I had been hoping to speak in the debate on the Assisted Dying Bill, which has just taken place. However, owing to the number of colleagues wishing to speak, I was not called before “time was up”.
However, I have voted against the Bill now, and it has been defeated. Below is the text of the speech I had hoped to give, which sets out my thinking on this difficult and emotive subject. The correspondence I received from constituents was overwhelmingly in agreement with my own view, but I respect the views of those who disagree. End of life care for the terminally ill is something so many of us have painful personal experiences of, and I am pleased that the debate has been conducted in a respectful way.
Here is my speech:
When I first heard about this private member’s Bill on Assisted Suicide, my first instinct we immediately to say no. I am sure that others here felt exactly the opposite and support it. However, I don’t think that instinct is necessarily a good way to make laws.
I think my major concern with this Bill is its lack of safeguards and the message it sends out to people in the community.
Firstly: There is no guarantee that even a terminally ill patient is in the last six months of life. There are numerous examples of people at their lowest, thinking about death, who have rallied and had several more months, if not years, of worthwhile life. Even sufferers of debilitating conditions can live for a long time with a terminal illness and spend valuable time with their families. Too many of my friends have died not to realise that even precious extra months are important.
I am concerned about this Bill’s effect on Doctors. The BMA and other organisations have written to all of us laying out their views. Section 3 of the Bill states that a suitably qualified registered medical practitioner –the attending doctor – must be satisfied that the patient is terminally ill, which can be a clearly arrived-at diagnosis, but cannot judge exactly when they are going to die as I have mentioned before.

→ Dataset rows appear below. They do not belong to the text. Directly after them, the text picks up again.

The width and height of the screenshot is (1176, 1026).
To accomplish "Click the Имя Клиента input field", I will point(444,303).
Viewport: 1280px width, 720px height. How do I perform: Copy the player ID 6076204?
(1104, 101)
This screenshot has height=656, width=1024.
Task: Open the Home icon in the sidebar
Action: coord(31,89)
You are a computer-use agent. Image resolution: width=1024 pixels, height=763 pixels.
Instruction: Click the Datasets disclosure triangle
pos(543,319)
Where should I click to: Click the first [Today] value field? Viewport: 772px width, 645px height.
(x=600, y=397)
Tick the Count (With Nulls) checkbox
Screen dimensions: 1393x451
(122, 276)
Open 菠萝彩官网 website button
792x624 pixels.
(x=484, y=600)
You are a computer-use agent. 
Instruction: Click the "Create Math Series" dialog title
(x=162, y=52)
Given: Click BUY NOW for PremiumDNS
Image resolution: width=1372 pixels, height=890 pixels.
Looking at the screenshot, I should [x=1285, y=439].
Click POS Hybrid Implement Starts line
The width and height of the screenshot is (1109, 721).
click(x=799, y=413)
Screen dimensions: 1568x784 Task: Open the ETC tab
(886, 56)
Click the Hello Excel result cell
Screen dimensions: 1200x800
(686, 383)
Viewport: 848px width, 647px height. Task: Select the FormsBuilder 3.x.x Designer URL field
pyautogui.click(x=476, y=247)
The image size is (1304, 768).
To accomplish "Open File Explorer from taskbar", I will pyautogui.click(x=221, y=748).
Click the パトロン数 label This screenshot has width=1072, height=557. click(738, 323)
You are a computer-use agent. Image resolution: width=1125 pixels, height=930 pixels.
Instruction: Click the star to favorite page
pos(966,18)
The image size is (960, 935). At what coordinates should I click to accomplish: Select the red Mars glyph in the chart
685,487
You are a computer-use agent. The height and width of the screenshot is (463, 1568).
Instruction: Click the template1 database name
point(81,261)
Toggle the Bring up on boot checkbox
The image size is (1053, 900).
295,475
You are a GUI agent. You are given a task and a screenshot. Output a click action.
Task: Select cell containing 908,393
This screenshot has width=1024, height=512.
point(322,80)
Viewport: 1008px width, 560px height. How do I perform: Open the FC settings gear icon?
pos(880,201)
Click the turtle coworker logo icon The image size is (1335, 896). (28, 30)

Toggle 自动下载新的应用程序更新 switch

More importantly, the attending doctor has to ensure that the patient has the capacity to make the decision to end their own life - how does the doctor recognise this, are we expecting the doctor to know them before the illness so they can judge whether they are still in their right mind? Has the attending doctor had sufficient psychological training to evaluate whether the patient has competency? The independent doctor will be in an even greater position of uncertainty than the attending doctor.
In Oregon out of 752 cases since 1997 only 44 have been referred for psychiatric evaluation. This trend has gone down, there were none in 2009. The independent doctor or the judge presumably has no knowledge of the patient previously as they are only bought in to confirm.
How does the attending doctor satisfy themselves that the intention to end one’s life has not been bought about by coercion or duress? It is not just the external pressure from relatives but internal pressure that people feel. “I don’t want to be a burden is a very common theme” – in Oregon 38% feared being a burden, 61% in the state of Washington.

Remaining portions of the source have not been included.